Whatever runs from the line with "Task: Click the chevron next to Create Club" to the end of the records below must be copied exactly, with nothing else included.

Records from a dataset:
----------------

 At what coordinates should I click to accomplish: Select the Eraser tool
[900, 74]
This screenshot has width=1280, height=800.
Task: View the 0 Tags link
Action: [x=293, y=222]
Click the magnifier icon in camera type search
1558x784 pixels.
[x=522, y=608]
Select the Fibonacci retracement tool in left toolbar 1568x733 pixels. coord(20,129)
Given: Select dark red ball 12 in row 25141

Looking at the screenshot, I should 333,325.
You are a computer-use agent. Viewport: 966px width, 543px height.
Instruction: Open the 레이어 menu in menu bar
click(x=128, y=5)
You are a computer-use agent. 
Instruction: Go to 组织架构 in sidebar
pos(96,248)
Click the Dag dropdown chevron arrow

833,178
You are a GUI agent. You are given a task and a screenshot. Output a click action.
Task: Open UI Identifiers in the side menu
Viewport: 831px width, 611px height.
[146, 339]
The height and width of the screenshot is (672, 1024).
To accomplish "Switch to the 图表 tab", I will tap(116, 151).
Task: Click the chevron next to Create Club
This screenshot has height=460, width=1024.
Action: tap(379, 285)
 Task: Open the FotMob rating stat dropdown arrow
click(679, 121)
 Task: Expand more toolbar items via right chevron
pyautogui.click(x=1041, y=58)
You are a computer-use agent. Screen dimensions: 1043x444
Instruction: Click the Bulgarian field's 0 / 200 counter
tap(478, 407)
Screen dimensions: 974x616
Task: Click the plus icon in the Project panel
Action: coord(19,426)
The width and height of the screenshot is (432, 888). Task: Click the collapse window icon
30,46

----------------

- Written response
Task: Click the chevron next to Create Club
This screenshot has height=460, width=1024.
Action: tap(379, 285)
 Task: Open the FotMob rating stat dropdown arrow
click(679, 121)
 Task: Expand more toolbar items via right chevron
pyautogui.click(x=1041, y=58)
You are a computer-use agent. Screen dimensions: 1043x444
Instruction: Click the Bulgarian field's 0 / 200 counter
tap(478, 407)
Screen dimensions: 974x616
Task: Click the plus icon in the Project panel
Action: coord(19,426)
The width and height of the screenshot is (432, 888). Task: Click the collapse window icon
30,46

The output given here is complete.